While the story starts out with Father Arno going out to investigate the life of a young woman, it quickly becomes clear that not everything is as it seems with both the father and the town that the story revolves around. Although there is nothing wrong with the core story of the game, or the way in which that it is told, the minor interactions with other characters always seem forced and bogged down by meaningless roundabout conversations. It is often the case that a person will ask Father Arno to do something crazy and out of character, such as a doctor asking him to take his own blood, which he simply does without question.
As with most adventure games the quests have a way of twisting together after enough time has passed, unfortunately for Dracula 3 all of these seem to be drawn out into meaningless busywork. The simple act of taking your own blood is drawn out into what feels like dozens of steps, each one requiring the player to try several things before the correct one is found. This proves to be rather frustrating as it manages to throw off the overall pace of the game and can make other, seemingly more important, tasks take a back seat.
Graphically the game itself is rather interesting, gameplay looks O.K. while the cut scenes always seem to come off as bad and grainy, which is interesting because they seem to make the same graphics engine look worse than when the player is controlling it. All of this is hampered by the way that the game does not allow for any adjustments to be made to the graphics settings, so when the game starts what you see is what you are going to be playing through the rest of the game with. This is also annoying for those of us without widescreen support because instead of stretching the image, or widening the screen there are two rather annoying black bars constantly on each side of the screen.
While the game does look alright while playing, the most annoying part is that none of the dialog or cut scenes seem to be skippable. This can prove to be annoying as the core mechanic of adventure games is talking to people again after some new twist has occurred, and they normally will utter the same conversation over again forcing the player to sit through it.
Almost all of the conversations that take place in Dracula 3 are fully voiced, which is always a nice addition. The dialogs that Father Arno has with most of the people that he encounters are rather good at conveying the emotion and the weight of the events that have taken place. The main problem is that at no point do any of the characters in the game feel believable, and some of this seems to be tied to the fact that Father Arno always seems to be needed to advance the story.
Father Arno himself feels like a tool used to tell a story, instead of a character that takes place inside of it. This is rather problematic because the player is forced to play Father Arno through all the vast array of poor choices and forced decisions. He seems to be incapable of telling people “No” for any reason, which becomes annoying when that means doing chunks of pointless busy work.
Probably one of the stranger things about Dracula 3 is that none of the game mechanics ever seem to be explained. A perfect example of this is how the game drops the player off in the middle of a small village and simply expects them to find the Inn they are staying at. This is rather immersive as the camera spins smoothly around the player as they look around, but is still very confusing as the town doesn’t seem to have straight streets or have been laid out in any form that makes sense.
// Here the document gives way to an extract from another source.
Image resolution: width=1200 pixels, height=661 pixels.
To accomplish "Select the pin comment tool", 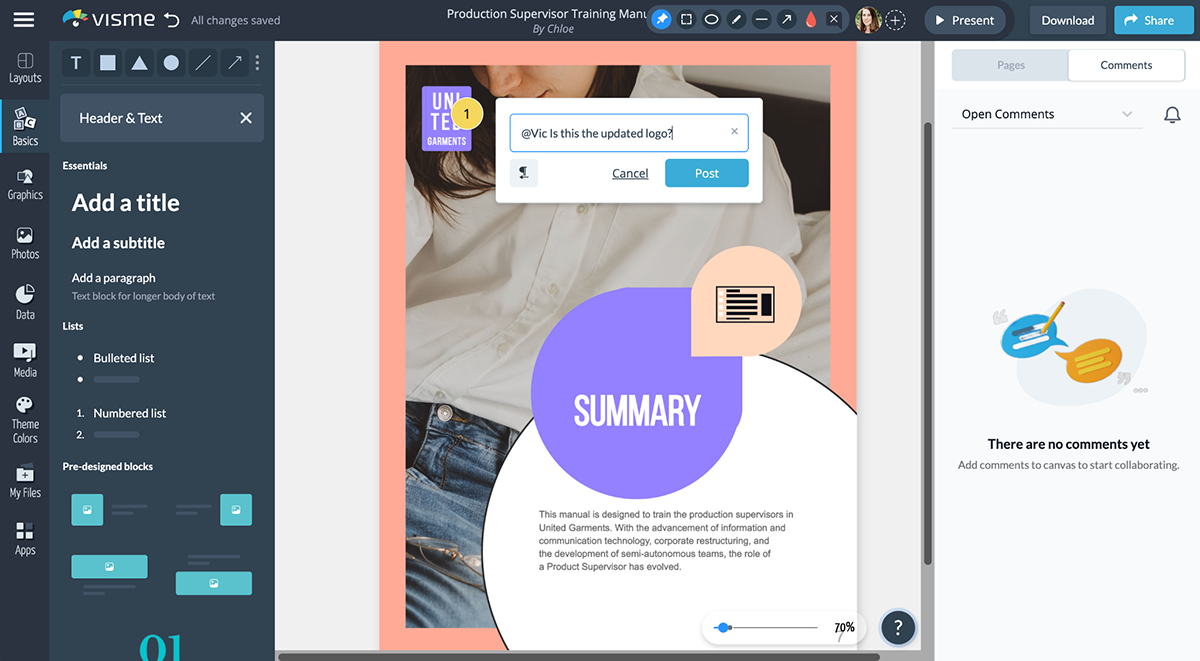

The best thing about Dracula 3 is that it never seems to care about any of these faults, instead just soldiers on trying to make the best out of what it is. The game itself feels designed from the ground up for people going through withdrawals for a new first person adventure game. It seems to do this so well that for those of us that didn’t know we were looking for such a title we can easily be drawn in, but only to a point. The game seems to throw repeated roadblocks up for anyone who doesn’t go to sleep thinking of these types of games making it rather hard to recommend to anyone who won’t power through these rough spots, because most of us will just stop playing.